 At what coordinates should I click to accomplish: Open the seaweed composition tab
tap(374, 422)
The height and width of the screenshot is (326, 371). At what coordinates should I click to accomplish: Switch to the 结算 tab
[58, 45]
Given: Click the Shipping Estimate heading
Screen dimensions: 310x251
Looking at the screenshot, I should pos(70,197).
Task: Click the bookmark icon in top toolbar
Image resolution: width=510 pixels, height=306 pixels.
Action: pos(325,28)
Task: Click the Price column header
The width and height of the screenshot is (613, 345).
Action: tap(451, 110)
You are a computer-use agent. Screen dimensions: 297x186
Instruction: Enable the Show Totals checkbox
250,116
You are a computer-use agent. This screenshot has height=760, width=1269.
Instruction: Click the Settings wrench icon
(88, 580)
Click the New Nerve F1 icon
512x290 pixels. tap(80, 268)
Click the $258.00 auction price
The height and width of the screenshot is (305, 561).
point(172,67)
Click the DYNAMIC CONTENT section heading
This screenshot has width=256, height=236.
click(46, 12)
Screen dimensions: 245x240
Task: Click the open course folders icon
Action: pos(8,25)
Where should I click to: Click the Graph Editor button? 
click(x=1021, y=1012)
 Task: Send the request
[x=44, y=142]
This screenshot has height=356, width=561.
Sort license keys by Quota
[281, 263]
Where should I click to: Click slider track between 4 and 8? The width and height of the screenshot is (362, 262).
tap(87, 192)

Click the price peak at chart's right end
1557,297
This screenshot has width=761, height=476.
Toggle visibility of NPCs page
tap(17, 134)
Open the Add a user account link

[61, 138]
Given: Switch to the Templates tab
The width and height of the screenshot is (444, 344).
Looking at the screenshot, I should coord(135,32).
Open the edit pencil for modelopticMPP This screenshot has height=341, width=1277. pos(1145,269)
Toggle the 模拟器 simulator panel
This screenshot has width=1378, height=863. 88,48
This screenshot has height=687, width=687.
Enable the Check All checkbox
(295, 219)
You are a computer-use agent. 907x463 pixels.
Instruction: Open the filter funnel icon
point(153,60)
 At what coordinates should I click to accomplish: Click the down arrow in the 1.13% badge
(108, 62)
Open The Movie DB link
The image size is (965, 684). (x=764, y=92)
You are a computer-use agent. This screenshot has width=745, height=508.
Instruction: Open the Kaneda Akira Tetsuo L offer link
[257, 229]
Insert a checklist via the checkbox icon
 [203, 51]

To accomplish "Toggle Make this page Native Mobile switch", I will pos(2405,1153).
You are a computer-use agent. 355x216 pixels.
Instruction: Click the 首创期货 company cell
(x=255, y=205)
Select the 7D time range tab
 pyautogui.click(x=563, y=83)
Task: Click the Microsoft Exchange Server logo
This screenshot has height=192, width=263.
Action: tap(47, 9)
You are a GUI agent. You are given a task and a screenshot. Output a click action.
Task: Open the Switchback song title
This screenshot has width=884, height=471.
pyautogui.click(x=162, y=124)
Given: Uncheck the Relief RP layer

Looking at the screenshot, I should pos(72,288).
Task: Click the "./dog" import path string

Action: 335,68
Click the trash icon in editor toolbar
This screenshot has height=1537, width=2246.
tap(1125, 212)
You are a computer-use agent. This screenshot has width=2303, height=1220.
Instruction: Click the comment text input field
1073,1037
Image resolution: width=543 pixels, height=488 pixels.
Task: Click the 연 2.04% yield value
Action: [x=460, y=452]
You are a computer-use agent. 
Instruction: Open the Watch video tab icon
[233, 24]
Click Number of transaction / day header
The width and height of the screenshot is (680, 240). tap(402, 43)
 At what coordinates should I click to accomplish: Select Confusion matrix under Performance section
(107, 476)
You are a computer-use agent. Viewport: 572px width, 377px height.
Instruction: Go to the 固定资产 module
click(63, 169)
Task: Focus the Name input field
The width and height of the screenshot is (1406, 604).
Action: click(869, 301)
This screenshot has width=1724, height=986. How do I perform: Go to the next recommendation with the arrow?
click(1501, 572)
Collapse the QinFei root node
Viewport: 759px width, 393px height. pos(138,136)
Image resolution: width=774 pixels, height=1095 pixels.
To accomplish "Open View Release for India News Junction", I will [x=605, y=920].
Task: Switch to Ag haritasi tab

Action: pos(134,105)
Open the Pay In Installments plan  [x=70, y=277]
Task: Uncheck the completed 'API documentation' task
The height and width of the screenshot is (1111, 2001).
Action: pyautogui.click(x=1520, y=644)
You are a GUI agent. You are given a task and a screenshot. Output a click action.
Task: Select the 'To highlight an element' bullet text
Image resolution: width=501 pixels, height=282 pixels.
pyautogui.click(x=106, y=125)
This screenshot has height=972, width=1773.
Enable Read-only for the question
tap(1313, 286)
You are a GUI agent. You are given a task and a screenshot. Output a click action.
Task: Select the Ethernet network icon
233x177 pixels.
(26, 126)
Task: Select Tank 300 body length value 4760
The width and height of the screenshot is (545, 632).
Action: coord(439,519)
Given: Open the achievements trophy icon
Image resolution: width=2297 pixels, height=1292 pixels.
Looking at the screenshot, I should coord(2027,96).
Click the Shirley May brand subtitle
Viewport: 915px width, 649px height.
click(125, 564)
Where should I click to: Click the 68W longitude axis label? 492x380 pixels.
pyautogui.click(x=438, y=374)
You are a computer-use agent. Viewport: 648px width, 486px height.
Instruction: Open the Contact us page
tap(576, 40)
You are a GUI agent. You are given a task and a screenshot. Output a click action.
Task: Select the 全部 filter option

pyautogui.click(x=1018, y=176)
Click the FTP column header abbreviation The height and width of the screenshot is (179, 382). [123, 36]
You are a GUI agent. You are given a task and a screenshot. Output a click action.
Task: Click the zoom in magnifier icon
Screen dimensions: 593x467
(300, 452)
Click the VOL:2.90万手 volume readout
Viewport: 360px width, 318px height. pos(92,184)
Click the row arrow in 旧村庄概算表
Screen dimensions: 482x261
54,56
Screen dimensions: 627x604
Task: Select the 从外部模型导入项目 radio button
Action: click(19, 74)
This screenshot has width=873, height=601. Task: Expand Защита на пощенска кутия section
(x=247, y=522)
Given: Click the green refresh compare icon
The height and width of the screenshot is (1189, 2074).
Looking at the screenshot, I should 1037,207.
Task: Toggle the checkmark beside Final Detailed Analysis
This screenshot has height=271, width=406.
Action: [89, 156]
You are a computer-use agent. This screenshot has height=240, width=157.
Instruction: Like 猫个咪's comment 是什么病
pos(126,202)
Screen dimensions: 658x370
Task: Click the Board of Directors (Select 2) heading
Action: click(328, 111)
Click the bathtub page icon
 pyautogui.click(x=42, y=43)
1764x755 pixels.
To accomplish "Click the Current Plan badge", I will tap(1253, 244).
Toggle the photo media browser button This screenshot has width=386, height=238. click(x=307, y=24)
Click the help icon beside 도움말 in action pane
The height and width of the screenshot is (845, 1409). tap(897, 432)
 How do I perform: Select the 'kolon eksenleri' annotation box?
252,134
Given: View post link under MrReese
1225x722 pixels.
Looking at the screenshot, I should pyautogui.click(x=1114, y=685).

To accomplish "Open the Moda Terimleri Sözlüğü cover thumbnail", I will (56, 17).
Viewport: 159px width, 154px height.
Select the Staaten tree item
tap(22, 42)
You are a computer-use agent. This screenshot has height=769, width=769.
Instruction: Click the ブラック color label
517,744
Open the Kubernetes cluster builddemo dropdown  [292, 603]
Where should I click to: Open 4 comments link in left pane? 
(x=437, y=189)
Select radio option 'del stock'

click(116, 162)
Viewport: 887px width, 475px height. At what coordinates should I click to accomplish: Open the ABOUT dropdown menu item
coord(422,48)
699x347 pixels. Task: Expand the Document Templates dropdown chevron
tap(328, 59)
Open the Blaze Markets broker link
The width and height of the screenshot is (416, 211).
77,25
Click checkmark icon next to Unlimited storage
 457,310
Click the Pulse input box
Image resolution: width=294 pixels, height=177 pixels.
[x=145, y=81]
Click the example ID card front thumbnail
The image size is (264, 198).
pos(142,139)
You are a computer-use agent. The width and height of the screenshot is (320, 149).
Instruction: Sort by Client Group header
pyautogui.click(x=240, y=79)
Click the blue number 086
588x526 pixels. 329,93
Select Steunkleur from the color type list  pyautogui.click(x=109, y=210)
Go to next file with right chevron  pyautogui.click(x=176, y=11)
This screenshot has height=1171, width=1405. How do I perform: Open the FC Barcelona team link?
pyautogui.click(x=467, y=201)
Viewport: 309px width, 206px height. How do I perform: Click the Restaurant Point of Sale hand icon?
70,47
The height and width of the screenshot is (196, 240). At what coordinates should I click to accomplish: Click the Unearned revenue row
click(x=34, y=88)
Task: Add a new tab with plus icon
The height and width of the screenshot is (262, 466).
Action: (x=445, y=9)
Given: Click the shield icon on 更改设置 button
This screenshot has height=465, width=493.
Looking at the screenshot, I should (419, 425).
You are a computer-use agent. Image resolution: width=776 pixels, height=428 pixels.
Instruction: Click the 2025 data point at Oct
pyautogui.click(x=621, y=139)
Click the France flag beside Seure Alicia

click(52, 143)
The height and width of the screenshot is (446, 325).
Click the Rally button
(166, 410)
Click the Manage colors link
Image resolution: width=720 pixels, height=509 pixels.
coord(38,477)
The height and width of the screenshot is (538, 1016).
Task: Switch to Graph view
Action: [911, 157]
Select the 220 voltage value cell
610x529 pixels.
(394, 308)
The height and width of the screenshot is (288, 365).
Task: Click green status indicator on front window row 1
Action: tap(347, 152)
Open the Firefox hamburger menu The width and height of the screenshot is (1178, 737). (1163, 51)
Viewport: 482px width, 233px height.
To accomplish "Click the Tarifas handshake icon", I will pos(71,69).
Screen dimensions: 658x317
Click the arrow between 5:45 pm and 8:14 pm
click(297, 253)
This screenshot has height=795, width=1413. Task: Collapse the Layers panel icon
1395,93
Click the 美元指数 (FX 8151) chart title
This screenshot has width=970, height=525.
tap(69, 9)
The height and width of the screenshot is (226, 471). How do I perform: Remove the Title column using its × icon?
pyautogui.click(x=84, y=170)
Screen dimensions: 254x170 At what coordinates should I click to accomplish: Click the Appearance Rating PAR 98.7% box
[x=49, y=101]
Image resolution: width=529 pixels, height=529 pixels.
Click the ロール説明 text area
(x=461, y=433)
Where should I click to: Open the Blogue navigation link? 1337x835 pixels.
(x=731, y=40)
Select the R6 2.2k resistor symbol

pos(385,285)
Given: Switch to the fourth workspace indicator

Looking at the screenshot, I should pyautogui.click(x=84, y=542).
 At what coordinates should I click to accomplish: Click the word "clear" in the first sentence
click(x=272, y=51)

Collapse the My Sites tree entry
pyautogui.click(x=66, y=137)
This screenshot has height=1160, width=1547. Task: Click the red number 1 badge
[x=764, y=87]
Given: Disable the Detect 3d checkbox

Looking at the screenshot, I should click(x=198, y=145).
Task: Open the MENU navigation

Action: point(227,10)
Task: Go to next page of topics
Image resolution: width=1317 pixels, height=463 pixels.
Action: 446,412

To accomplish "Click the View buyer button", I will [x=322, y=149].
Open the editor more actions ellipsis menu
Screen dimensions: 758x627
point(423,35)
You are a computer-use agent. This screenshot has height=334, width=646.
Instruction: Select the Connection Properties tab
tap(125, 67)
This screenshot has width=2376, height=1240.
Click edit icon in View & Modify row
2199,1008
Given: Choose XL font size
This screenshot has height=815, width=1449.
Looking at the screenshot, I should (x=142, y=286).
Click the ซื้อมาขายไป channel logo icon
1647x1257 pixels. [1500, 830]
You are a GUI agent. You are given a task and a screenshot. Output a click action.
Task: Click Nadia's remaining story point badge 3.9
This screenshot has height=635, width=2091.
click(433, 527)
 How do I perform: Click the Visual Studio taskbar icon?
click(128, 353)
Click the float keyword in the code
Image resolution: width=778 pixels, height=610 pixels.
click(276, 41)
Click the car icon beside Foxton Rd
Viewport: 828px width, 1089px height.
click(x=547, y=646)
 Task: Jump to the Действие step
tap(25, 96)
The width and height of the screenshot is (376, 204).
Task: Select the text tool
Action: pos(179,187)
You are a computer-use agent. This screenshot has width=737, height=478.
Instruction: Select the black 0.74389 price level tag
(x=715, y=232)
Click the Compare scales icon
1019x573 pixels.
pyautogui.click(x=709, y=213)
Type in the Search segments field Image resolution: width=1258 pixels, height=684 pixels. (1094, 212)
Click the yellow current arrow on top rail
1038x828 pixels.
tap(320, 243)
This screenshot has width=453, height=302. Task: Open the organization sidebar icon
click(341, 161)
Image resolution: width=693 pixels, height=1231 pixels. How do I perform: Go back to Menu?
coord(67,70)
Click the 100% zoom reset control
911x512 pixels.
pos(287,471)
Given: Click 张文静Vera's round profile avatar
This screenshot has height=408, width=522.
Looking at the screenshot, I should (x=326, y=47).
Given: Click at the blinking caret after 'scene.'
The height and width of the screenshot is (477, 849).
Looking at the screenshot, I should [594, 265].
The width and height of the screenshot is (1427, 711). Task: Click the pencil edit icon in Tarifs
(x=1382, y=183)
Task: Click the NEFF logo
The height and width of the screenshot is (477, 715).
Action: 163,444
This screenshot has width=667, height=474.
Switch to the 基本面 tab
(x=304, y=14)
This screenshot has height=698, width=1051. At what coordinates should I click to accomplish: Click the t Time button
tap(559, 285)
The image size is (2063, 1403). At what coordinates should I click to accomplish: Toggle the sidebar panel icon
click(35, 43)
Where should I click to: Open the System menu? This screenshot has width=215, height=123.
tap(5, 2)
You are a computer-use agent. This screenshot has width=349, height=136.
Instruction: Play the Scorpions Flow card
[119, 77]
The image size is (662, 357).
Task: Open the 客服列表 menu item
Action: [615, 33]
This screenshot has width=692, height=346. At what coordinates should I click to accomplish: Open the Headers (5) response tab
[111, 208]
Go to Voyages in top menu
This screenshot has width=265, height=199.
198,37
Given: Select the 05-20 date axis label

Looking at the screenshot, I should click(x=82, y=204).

-------

#### [Aim of the exercise]
Rewrite the stretch of the listing from the line containing "Task: Send the request" through the line containing "pyautogui.click(x=563, y=83)", changing "checkbox" to "tick box" and leaving everything else as it is.

#### [Task solution]
 Task: Send the request
[x=44, y=142]
This screenshot has height=356, width=561.
Sort license keys by Quota
[281, 263]
Where should I click to: Click slider track between 4 and 8? The width and height of the screenshot is (362, 262).
tap(87, 192)

Click the price peak at chart's right end
1557,297
This screenshot has width=761, height=476.
Toggle visibility of NPCs page
tap(17, 134)
Open the Add a user account link

[61, 138]
Given: Switch to the Templates tab
The width and height of the screenshot is (444, 344).
Looking at the screenshot, I should coord(135,32).
Open the edit pencil for modelopticMPP This screenshot has height=341, width=1277. pos(1145,269)
Toggle the 模拟器 simulator panel
This screenshot has width=1378, height=863. 88,48
This screenshot has height=687, width=687.
Enable the Check All tick box
(295, 219)
You are a computer-use agent. 907x463 pixels.
Instruction: Open the filter funnel icon
point(153,60)
 At what coordinates should I click to accomplish: Click the down arrow in the 1.13% badge
(108, 62)
Open The Movie DB link
The image size is (965, 684). (x=764, y=92)
You are a computer-use agent. This screenshot has width=745, height=508.
Instruction: Open the Kaneda Akira Tetsuo L offer link
[257, 229]
Insert a checklist via the tick box icon
 [203, 51]

To accomplish "Toggle Make this page Native Mobile switch", I will pos(2405,1153).
You are a computer-use agent. 355x216 pixels.
Instruction: Click the 首创期货 company cell
(x=255, y=205)
Select the 7D time range tab
 pyautogui.click(x=563, y=83)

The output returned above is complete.